Hausse d’un côté, baisse de l’autre : la dernière fournée des chiffres du chômage ne va pas manquer de faire polémique. En janvier 2015, le nombre de demandeurs d’emploi sans activité (catégorie A) a ainsi baissé, pour la première fois depuis des mois, de 19 100 inscrits par rapport à décembre 2014. Il s’établit désormais, en France métropolitaine, à 3 481 600, en baisse de 0,5% sur un mois. Problème : dans le même temps, le nombre de chômeurs ayant exercé une activité réduite (catégorie B et C) a progressé de 35 200, en hausse de 2,3%. Au final, toutes catégories confondues, c’est bien une hausse du nombre de chômeurs «tenus de faire des actes positifs de recherche d’emploi», comme les nomme Pôle Emploi, qui prédomine, avec une augmentation de 16 100 personnes, pour un total de 5 232 100 inscrits (5 530 600 avec les DOM). Un chiffre en hausse de 0,3% sur un mois, et de 6,2% sur un an.
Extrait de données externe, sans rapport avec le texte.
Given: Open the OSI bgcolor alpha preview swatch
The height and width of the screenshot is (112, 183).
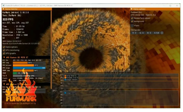Looking at the screenshot, I should coord(162,33).
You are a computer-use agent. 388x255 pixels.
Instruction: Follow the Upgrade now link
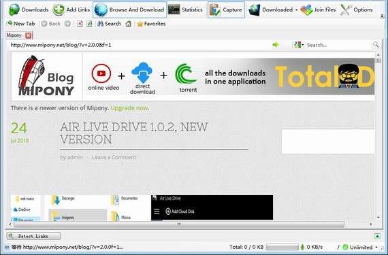click(129, 108)
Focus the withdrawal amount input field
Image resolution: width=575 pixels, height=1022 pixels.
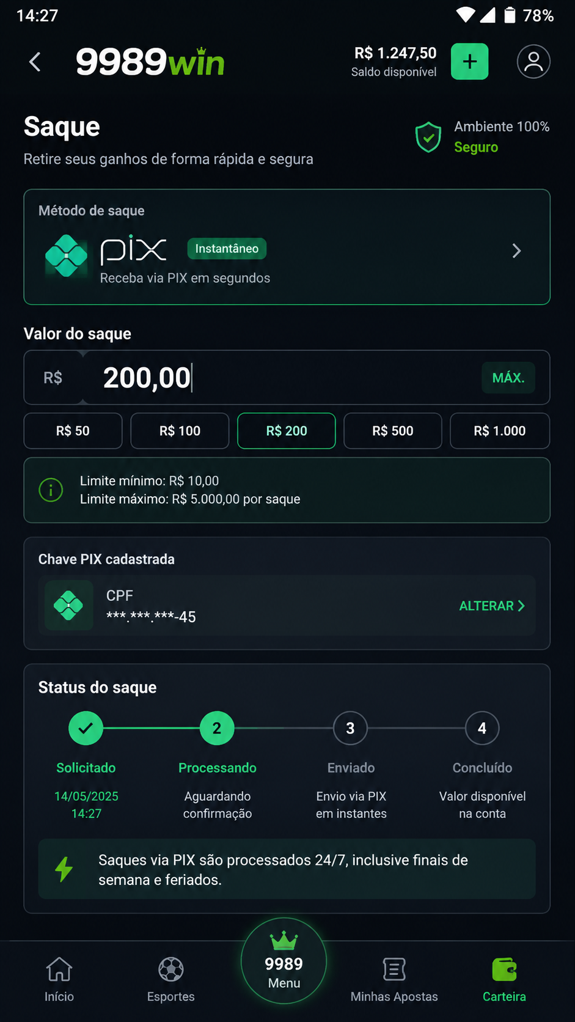click(x=287, y=378)
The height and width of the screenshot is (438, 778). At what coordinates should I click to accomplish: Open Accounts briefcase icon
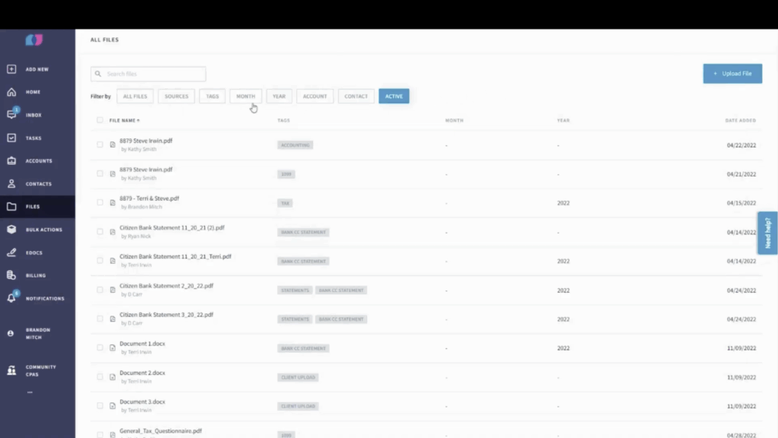click(11, 161)
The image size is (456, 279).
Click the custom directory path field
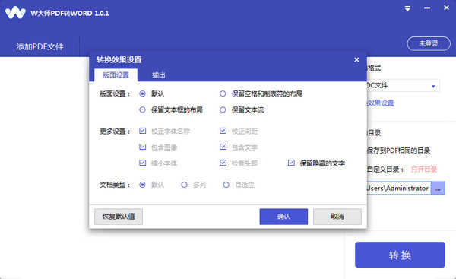point(399,189)

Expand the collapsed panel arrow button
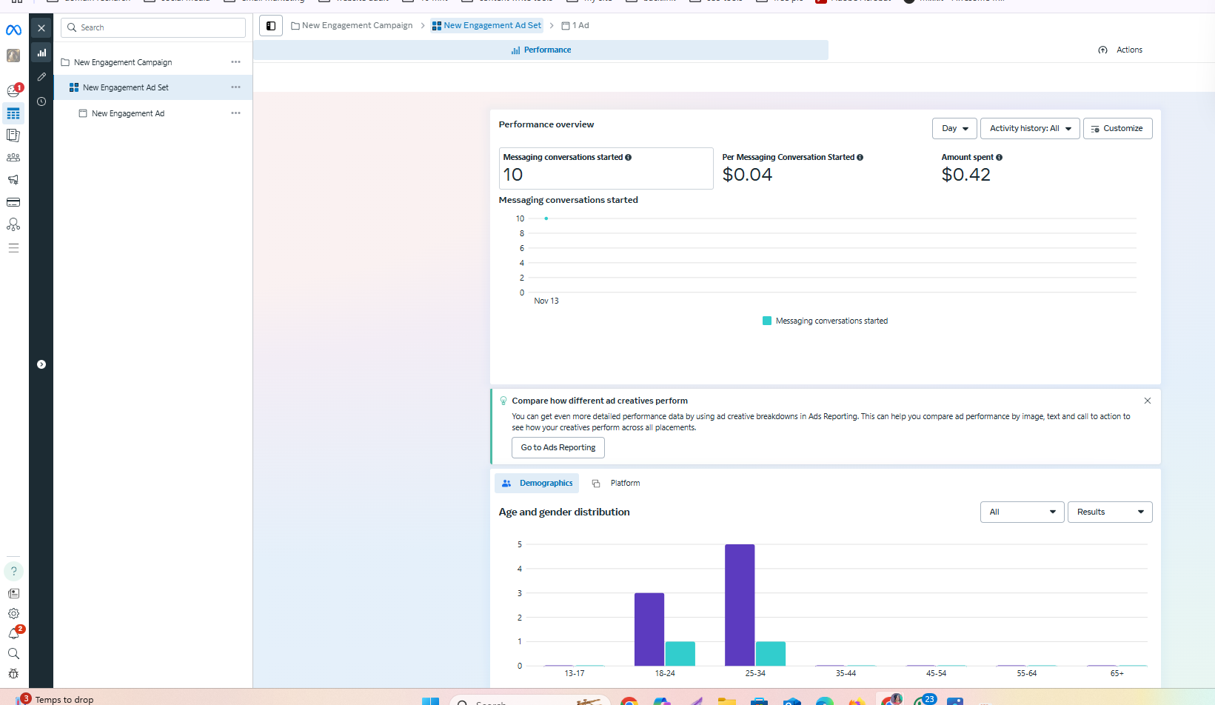pyautogui.click(x=41, y=364)
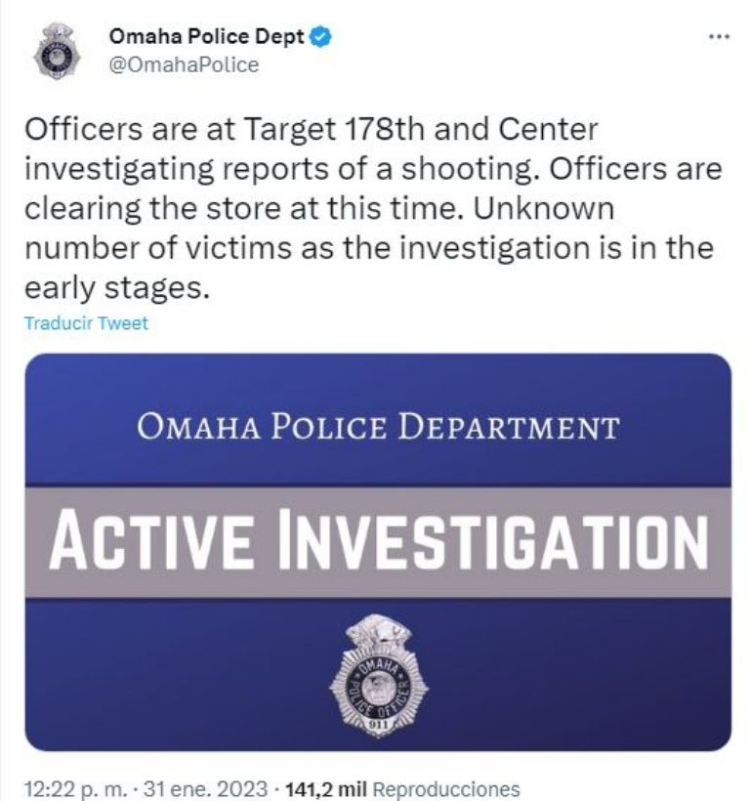Click the words "early stages." in the tweet
The width and height of the screenshot is (750, 801).
coord(117,289)
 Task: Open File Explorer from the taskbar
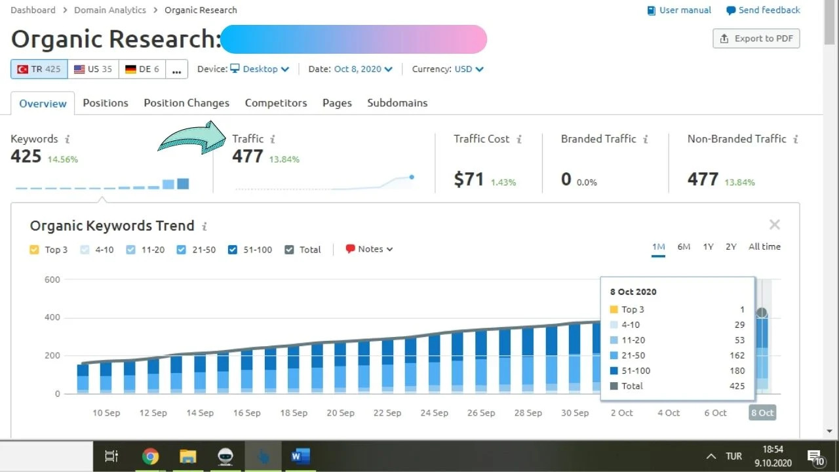click(188, 456)
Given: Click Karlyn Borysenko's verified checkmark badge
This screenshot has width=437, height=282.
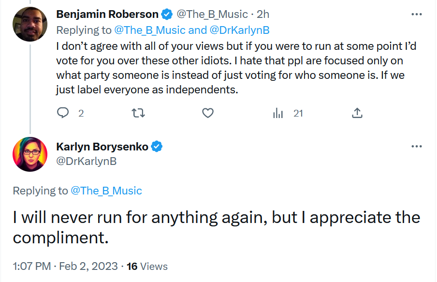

Le gouvernement n’a évidemment communiqué que sur la catégorie A, en se félicitant d’une «évolution favorable [résultant] d’une baisse des entrées [à Pôle Emploi, ndlr] et d’une hausse des sorties vers l’emploi ou la formation». Modeste au vu notamment de l’ambiguïté des chiffres, le ministre du Travail, François Rebsamen, reconnaît qu'«il faut toutefois rester prudent et observer dans la durée les évolutions mensuelles». Et pour cause. Même en diminution en catégorie A, le nombre de chômeurs reste à un niveau exceptionnellement élevé en France. Et une baisse mensuelle, même si elle est évidemment bienvenue, ne signifie pas pour autant une tendance baissière sur le moyen ou long terme.